Gastcolumn: Werken en handelen in het belang van het kind

Een moeder is in nood en belt met onze ombudslijn. Een paar maanden geleden heeft ze hals over kop haar huis verlaten. Ze had schulden. Dat begon klein, maar werd steeds erger. Haar huur had ze al een half jaar niet betaald. En toen stond er onverwacht een ploeg voor haar deur om haar en haar twee kinderen uit huis te zetten. De huisraad ging naar het grofvuil. Een paar spullen kon ze redden. Nu woont ze tijdelijk bij familie honderd kilometer verderop. Ze hebben een dak boven hun hoofd, maar ze zijn niet thuis. Ze wil terug. Terug naar hun oude woonplaats. Het leven weer op orde krijgen. Weer samen een gezin zijn. Maar een urgentieverklaring voor een nieuw huis krijgt ze niet vanwege haar schuld. En om in aanmerking te komen voor schuldhulp, heeft ze eerst een vaste verblijfplaats nodig. Een huis dus. Moeder is de wanhoop nabij: kan de Kinderombudsman iets doen?

Thuiszitters vaak op andere lijstjes

U zult zich misschien afvragen, waarom vertelt de Kinderombudsvrouw dit verhaal? Dit aprilnummer gaat over zorg en onderwijs. En ik ben gevraagd om in dit kader een column over thuiszitters te schrijven - niet over armoede en schulden. Maar meer dan u denkt hebben die twee met elkaar te maken: armoede en schulden en thuiszitters. Het verhaal van deze moeder gaat namelijk verder. Haar oudste zoon van dertien kreeg in hun oude woonplaats psychiatrische hulp en extra ondersteuning op school. Nu ze honderd kilometer verderop wonen is die hulp tijdelijk stop gezet. Het gaat niet goed met haar zoon. Ook niet op de school waar hij nu tijdelijk naartoe gaat. Steeds vaker blijft hij thuis. De afgelopen drie weken is hij helemaal niet meer op school geweest. Ja, hij dreigt een thuiszitter te worden.

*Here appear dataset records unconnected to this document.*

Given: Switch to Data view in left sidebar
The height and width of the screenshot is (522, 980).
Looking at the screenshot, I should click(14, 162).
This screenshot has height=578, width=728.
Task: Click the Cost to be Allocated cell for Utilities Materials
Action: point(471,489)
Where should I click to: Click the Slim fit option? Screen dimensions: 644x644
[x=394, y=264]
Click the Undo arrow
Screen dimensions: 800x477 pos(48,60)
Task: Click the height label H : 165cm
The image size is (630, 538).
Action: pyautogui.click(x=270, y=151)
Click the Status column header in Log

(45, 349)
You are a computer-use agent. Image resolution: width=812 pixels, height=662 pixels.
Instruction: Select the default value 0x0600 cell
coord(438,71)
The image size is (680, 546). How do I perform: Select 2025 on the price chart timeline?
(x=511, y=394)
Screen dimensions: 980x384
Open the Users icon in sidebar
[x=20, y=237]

De noodkreet van moeder gaat echter niet over haar thuiszittende zoon, maar over een huis. Want pas als ze weer een huis heeft, kan ze hun gezinsleven weer op de rit krijgen. Als ze weer een huis heeft, kan haar zoon weer zijn psychiatrische hulp krijgen en terug naar zijn vertrouwde school waar het de laatste tijd juist zo goed met hem ging.

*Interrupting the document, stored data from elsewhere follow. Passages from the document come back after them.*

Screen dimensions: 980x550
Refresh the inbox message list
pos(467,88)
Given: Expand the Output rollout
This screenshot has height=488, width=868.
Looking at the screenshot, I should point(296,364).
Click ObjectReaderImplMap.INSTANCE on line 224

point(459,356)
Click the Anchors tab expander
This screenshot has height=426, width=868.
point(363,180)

Zo hangt alles met elkaar samen. Thuiszitters zijn ook de kinderen die vaak op andere lijstjes voorkomen: het zijn ook de kinderen die opgroeien in armoede, ook de kinderen die jeugdhulp ontvangen, ook de kinderen die soms te maken hebben (gehad) met geweld, de kinderen wiens ouders op een vervelende manier gescheiden zijn en ga zo maar door.

Werken in het belang van het kind

Wat staat ons voor deze kinderen te doen? Als Kinderombudsvrouw heb ik twee belangrijke boodschappen. De eerste is dat we allemaal, ongeacht onze professionele taak, moeten werken en handelen in het belang van het kind. De vraag die dan het zwaarst weegt, is wat deze jongen nu en voor zijn toekomst nodig heeft. Een vaste woonplaats, een stabiel gezin, continuïteit van zorg en een vertrouwde schoolomgeving met passende ondersteuning.

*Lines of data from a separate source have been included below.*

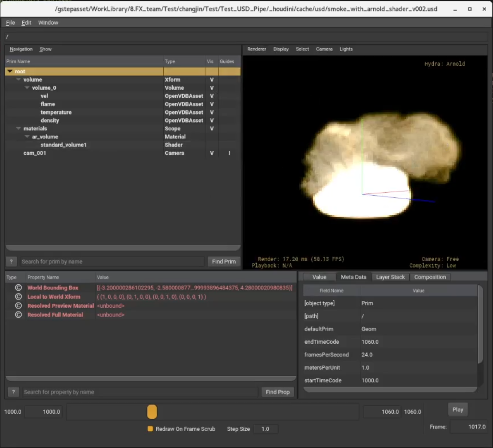Click the orange frame slider handle
This screenshot has height=448, width=493.
pos(152,412)

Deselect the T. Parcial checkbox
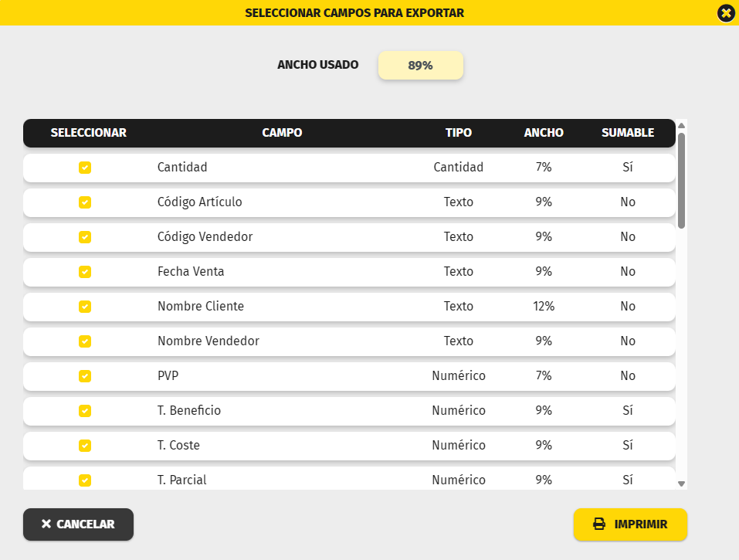pos(85,480)
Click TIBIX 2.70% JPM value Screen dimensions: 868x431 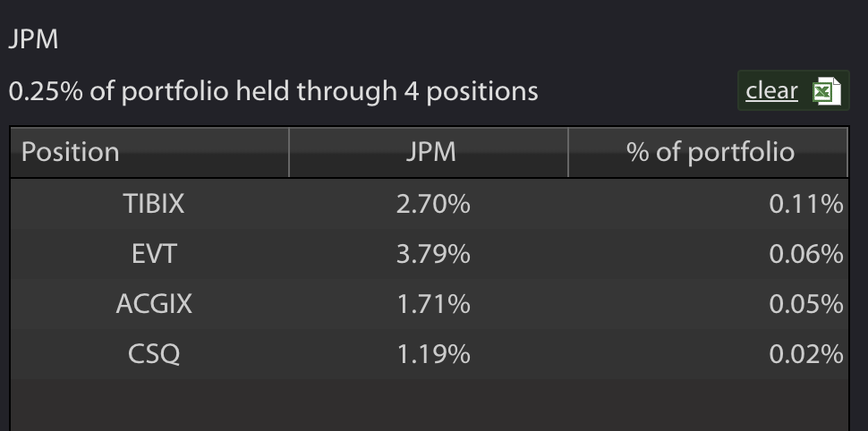tap(433, 204)
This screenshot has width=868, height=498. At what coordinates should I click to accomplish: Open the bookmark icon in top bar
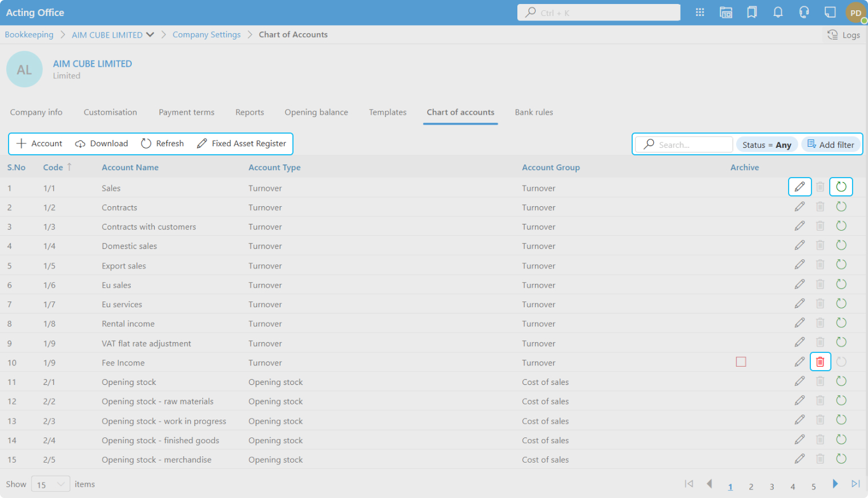(752, 13)
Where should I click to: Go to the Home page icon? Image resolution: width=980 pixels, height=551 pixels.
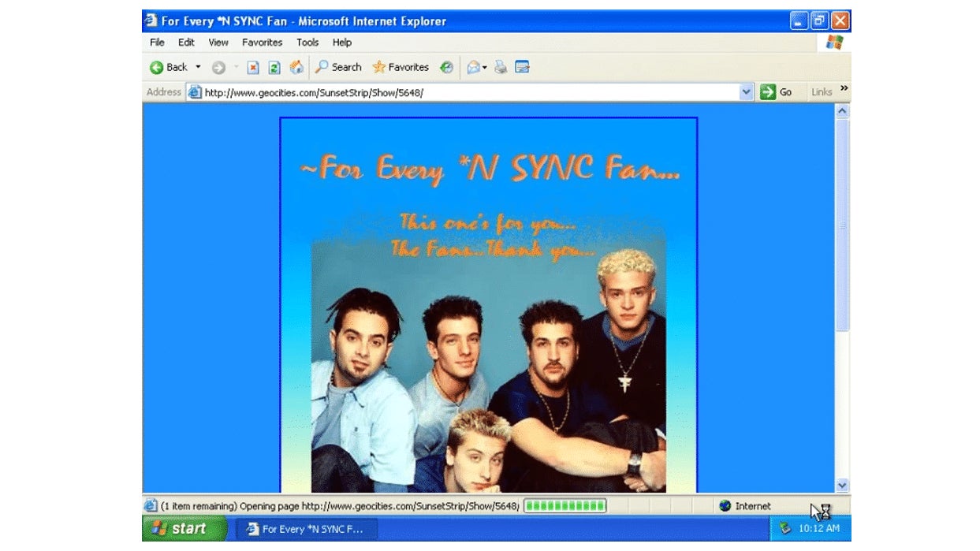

Mijn tweede boodschap: om te handelen in het belang van het kind moeten we integraal kijken en werken. Wie professioneel met een thuiszitter te maken krijgt, moet vaak de oplossing van het probleem op meerdere terreinen zoeken. Daarnaast is de preventie van thuiszitters niet alleen iets voor het onderwijs, maar in het geval van deze jongen ook een kwestie van schuldhulp en huisvesting. Een ambtenaar die gaat over een urgentieverklaring voor een woning, moet dus ook kijken naar het belang van het kind. Door een woning toe te wijzen, werkt hij in dit geval ook aan het voorkomen van thuiszitten.

Ik mis dit integrale denken. Ik zie hokjes en kokers. Terwijl we ook de ambitie hebben dat er in 2020 geen enkel kind langer dan drie maanden thuis zit. Tussen die droom en daad staan wetten in de weg en praktische bezwaren. Maar als we van het belang van het kind onze belangrijkste wet maken en integraal gaan werken, dan kunnen we die droom wél waar maken.

Voorpublicatie

Dit is een voorpublicatie van de gastcolumn die Kinderombudsvrouw Margrite Kalverboer heeft geschreven voor het aprilnummer van onderwijsvakblad Van Twaalf tot Achttien.